INPUT RECORDS |

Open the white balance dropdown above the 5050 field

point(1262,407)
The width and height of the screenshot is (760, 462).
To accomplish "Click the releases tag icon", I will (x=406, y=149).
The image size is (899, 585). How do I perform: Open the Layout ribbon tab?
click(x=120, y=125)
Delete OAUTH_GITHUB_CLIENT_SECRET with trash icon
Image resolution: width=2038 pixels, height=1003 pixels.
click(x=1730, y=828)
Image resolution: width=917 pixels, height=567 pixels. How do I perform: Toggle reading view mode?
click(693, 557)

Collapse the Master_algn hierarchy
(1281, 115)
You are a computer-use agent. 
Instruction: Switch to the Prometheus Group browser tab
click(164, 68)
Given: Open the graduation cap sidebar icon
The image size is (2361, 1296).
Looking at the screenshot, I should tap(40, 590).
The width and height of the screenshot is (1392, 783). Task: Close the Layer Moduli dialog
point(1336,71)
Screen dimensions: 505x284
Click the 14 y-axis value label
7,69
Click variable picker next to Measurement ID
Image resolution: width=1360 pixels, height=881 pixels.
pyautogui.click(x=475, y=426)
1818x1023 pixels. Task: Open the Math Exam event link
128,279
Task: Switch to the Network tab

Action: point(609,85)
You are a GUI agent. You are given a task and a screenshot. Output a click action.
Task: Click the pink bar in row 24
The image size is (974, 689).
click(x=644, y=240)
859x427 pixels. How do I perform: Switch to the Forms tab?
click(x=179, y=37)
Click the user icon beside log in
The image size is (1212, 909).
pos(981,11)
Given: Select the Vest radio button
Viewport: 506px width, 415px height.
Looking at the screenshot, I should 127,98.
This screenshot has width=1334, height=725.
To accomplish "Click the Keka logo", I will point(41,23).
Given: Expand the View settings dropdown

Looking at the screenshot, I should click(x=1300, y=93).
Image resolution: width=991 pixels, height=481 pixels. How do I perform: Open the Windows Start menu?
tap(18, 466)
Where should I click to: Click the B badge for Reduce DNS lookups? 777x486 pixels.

WHAT THE EXERCISE ASKS | Word for word, write out all of the entries again.

EXERCISE SOLUTION |
Open the white balance dropdown above the 5050 field

point(1262,407)
The width and height of the screenshot is (760, 462).
To accomplish "Click the releases tag icon", I will (x=406, y=149).
The image size is (899, 585). How do I perform: Open the Layout ribbon tab?
click(x=120, y=125)
Delete OAUTH_GITHUB_CLIENT_SECRET with trash icon
Image resolution: width=2038 pixels, height=1003 pixels.
click(x=1730, y=828)
Image resolution: width=917 pixels, height=567 pixels. How do I perform: Toggle reading view mode?
click(693, 557)

Collapse the Master_algn hierarchy
(1281, 115)
You are a computer-use agent. 
Instruction: Switch to the Prometheus Group browser tab
click(164, 68)
Given: Open the graduation cap sidebar icon
The image size is (2361, 1296).
Looking at the screenshot, I should tap(40, 590).
The width and height of the screenshot is (1392, 783). Task: Close the Layer Moduli dialog
point(1336,71)
Screen dimensions: 505x284
Click the 14 y-axis value label
7,69
Click variable picker next to Measurement ID
Image resolution: width=1360 pixels, height=881 pixels.
pyautogui.click(x=475, y=426)
1818x1023 pixels. Task: Open the Math Exam event link
128,279
Task: Switch to the Network tab

Action: point(609,85)
You are a GUI agent. You are given a task and a screenshot. Output a click action.
Task: Click the pink bar in row 24
The image size is (974, 689).
click(x=644, y=240)
859x427 pixels. How do I perform: Switch to the Forms tab?
click(x=179, y=37)
Click the user icon beside log in
The image size is (1212, 909).
pos(981,11)
Given: Select the Vest radio button
Viewport: 506px width, 415px height.
Looking at the screenshot, I should 127,98.
This screenshot has width=1334, height=725.
To accomplish "Click the Keka logo", I will point(41,23).
Given: Expand the View settings dropdown

Looking at the screenshot, I should click(x=1300, y=93).
Image resolution: width=991 pixels, height=481 pixels. How do I perform: Open the Windows Start menu?
tap(18, 466)
Where should I click to: Click the B badge for Reduce DNS lookups? 777x486 pixels.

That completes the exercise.